# START OF Extracted records

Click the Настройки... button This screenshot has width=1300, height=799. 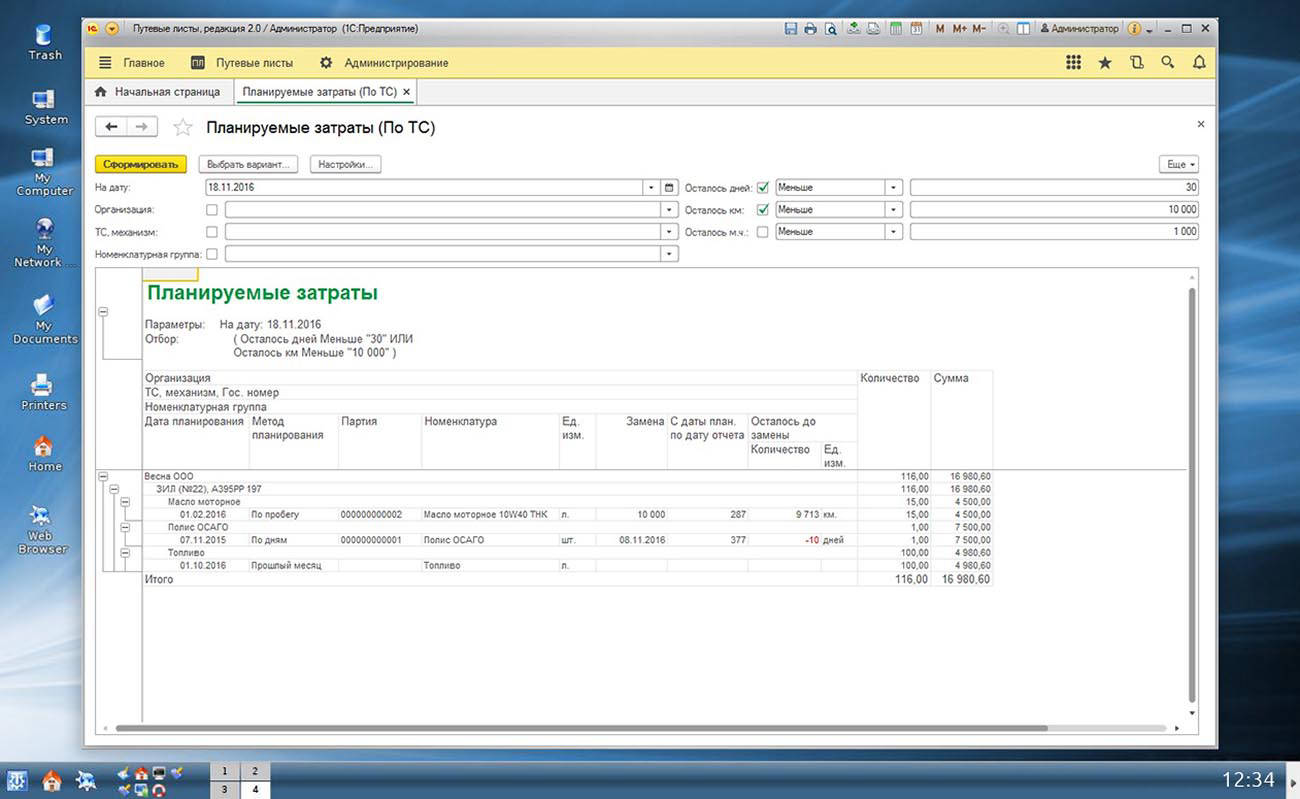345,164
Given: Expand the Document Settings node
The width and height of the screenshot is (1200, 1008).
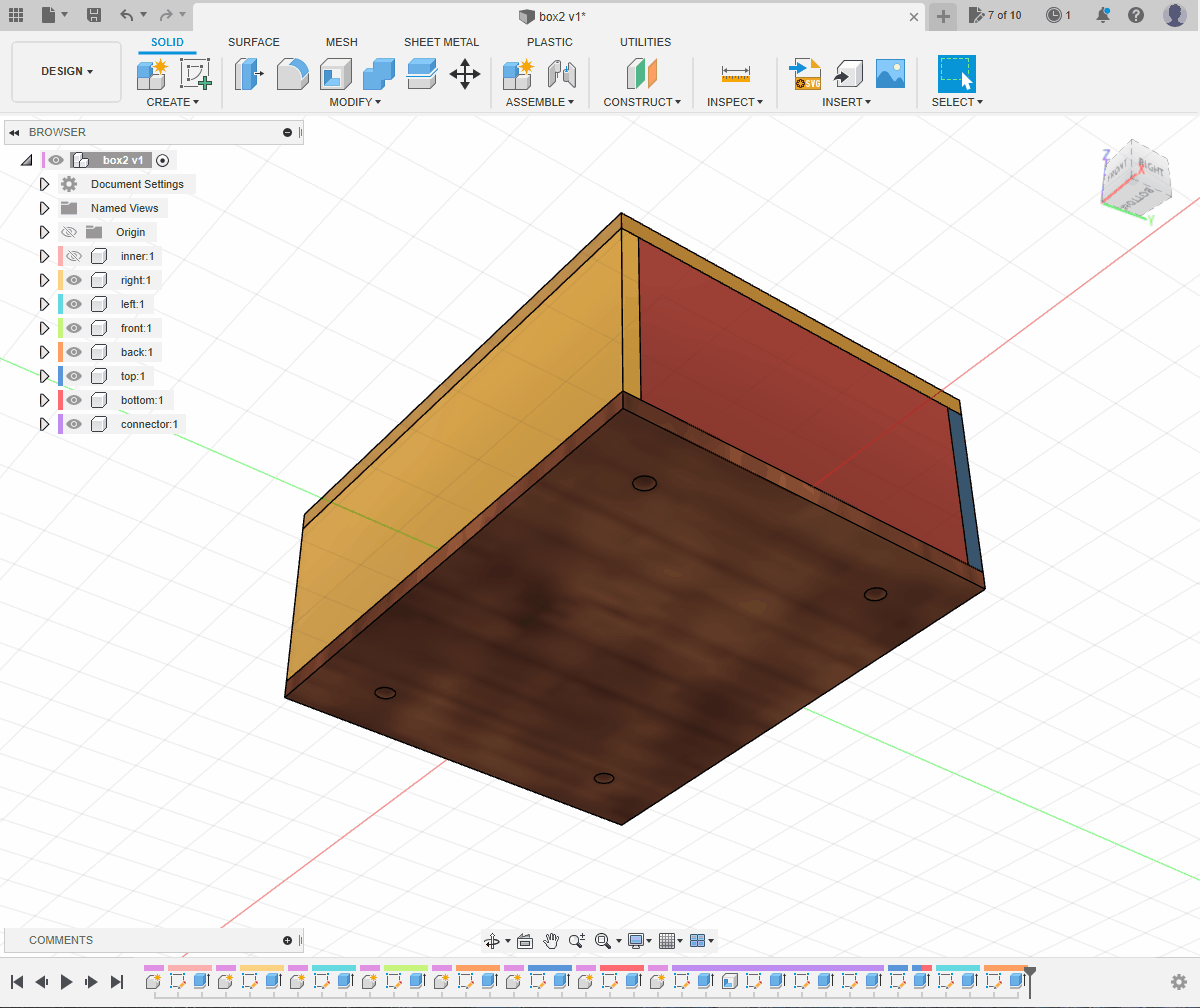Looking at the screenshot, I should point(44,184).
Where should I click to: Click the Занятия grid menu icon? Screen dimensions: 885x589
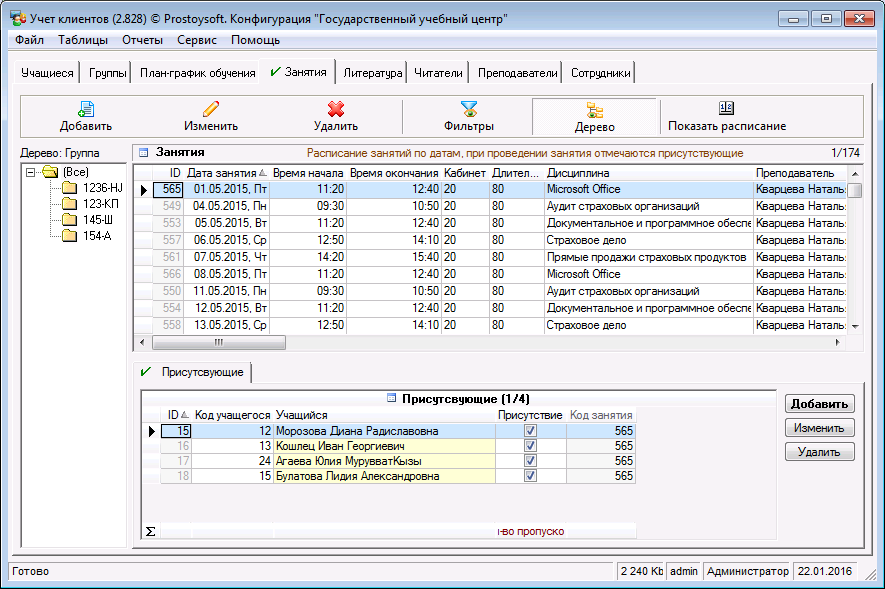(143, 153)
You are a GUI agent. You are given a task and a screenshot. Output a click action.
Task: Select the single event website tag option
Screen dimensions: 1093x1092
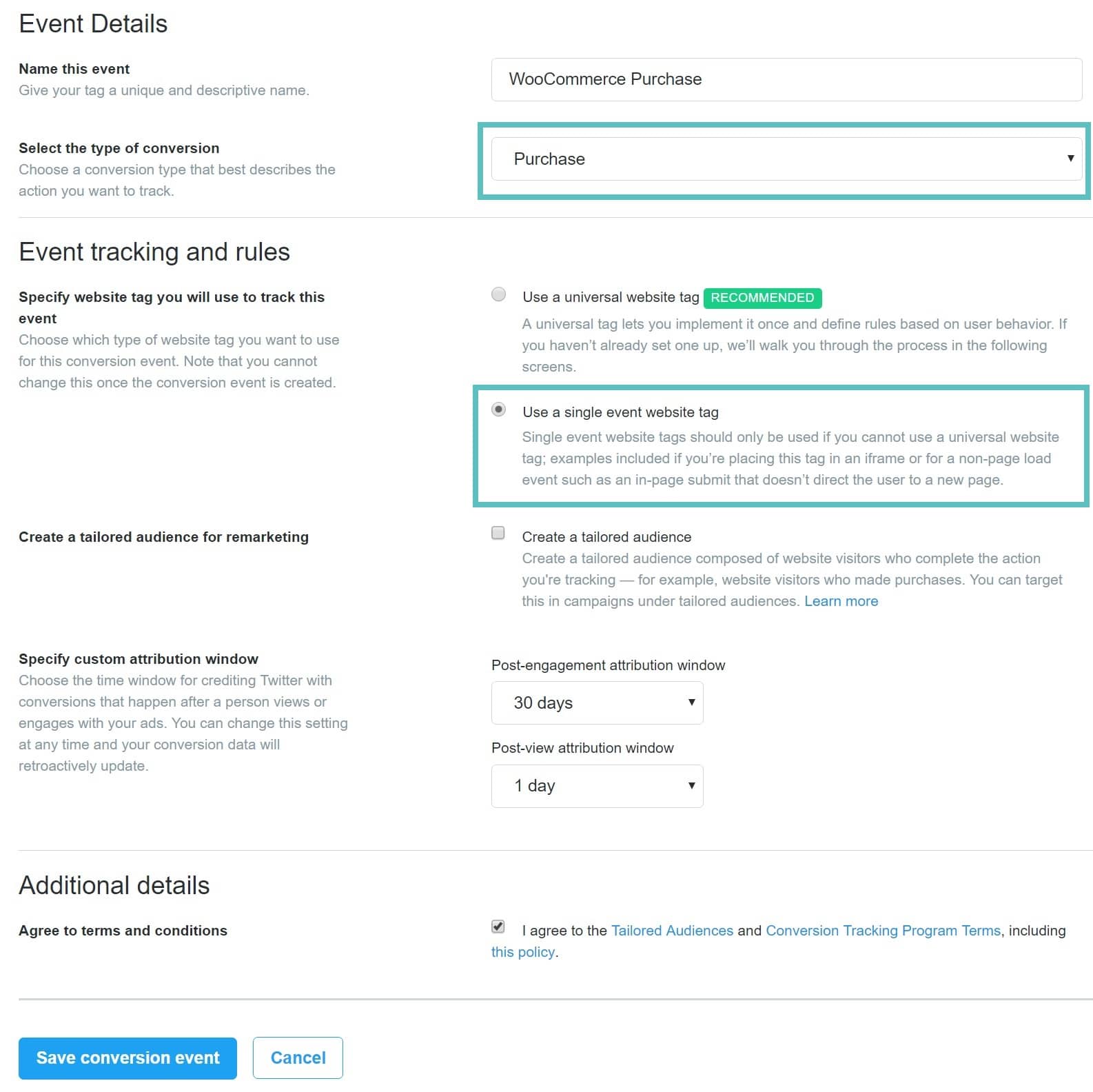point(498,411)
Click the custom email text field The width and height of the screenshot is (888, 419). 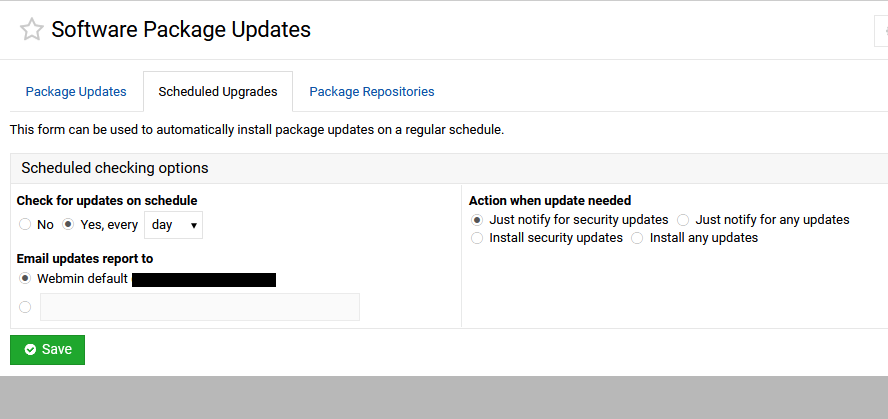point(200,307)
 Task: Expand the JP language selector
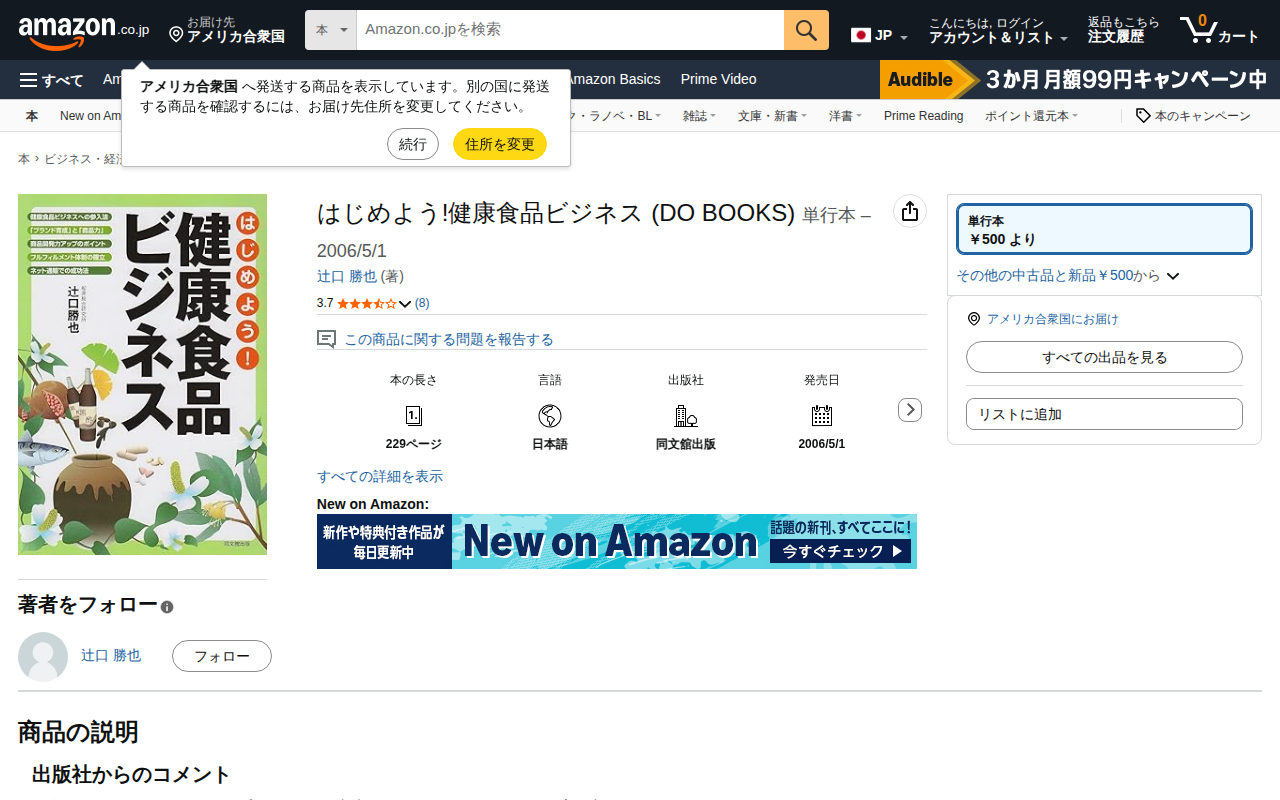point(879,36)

# END OF Extracted records

• [Written instruction]: Return the stretch of items from the line containing "Where should I" through the line containing "point(498,411)", copying each line word for word but leaving out the pictures.

• [Result below]:
Where should I click to: Click the Занятия grid menu icon? Screen dimensions: 885x589
(143, 153)
You are a GUI agent. You are given a task and a screenshot. Output a click action.
Task: Select the single event website tag option
Screen dimensions: 1093x1092
point(498,411)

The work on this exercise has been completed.